* _INSTRUCTIONS TO FOLLOW_: Gather every line of the entries that includes the word "computer".

Stored data entries
[Start of Attachment]

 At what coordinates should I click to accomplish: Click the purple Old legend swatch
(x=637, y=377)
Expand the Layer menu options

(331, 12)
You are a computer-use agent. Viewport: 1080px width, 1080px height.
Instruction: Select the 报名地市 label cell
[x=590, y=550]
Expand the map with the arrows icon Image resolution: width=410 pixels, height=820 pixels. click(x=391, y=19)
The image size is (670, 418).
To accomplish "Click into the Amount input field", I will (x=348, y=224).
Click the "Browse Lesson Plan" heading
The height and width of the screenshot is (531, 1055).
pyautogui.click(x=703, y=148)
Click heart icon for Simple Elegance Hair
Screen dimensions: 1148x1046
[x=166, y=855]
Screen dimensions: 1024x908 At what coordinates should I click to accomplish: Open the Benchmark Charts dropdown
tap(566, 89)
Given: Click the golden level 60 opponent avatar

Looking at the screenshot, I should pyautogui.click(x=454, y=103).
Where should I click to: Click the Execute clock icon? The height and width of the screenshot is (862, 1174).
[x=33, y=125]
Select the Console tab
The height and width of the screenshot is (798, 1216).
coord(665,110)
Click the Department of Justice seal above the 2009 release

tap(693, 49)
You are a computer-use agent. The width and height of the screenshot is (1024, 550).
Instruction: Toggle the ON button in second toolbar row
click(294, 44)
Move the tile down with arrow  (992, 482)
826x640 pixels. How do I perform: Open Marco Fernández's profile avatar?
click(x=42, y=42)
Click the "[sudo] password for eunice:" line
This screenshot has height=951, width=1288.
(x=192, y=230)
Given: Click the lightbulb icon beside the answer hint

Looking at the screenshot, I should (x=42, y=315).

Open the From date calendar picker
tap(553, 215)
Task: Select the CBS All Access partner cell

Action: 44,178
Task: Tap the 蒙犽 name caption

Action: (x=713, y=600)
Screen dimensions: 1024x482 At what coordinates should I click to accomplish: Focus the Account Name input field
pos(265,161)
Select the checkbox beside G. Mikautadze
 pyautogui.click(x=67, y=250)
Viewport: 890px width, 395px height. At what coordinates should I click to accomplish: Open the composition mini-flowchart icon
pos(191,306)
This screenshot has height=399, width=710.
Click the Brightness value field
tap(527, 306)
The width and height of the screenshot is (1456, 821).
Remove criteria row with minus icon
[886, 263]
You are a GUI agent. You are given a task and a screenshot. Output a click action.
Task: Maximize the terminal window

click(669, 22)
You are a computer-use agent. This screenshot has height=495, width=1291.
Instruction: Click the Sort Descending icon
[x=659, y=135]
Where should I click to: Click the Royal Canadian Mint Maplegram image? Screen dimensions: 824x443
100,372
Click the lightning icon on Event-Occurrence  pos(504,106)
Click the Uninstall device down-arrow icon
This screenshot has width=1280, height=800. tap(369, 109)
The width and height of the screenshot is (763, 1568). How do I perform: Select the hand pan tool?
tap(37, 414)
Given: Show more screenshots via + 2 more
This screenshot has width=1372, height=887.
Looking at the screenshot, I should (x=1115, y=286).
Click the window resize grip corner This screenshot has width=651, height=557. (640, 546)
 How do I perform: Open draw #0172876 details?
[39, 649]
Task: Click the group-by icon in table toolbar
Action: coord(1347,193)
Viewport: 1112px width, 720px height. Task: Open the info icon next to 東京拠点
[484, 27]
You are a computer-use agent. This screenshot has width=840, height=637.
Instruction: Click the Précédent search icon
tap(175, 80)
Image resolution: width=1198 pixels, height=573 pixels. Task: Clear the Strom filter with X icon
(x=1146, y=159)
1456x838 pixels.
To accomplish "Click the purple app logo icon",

[End of Attachment]

* _SOLUTION TO THIS PROBLEM_:
You are a computer-use agent. Viewport: 1080px width, 1080px height.
You are a computer-use agent. The width and height of the screenshot is (1024, 550).
You are a computer-use agent. This screenshot has height=495, width=1291.
You are a computer-use agent. This screenshot has width=840, height=637.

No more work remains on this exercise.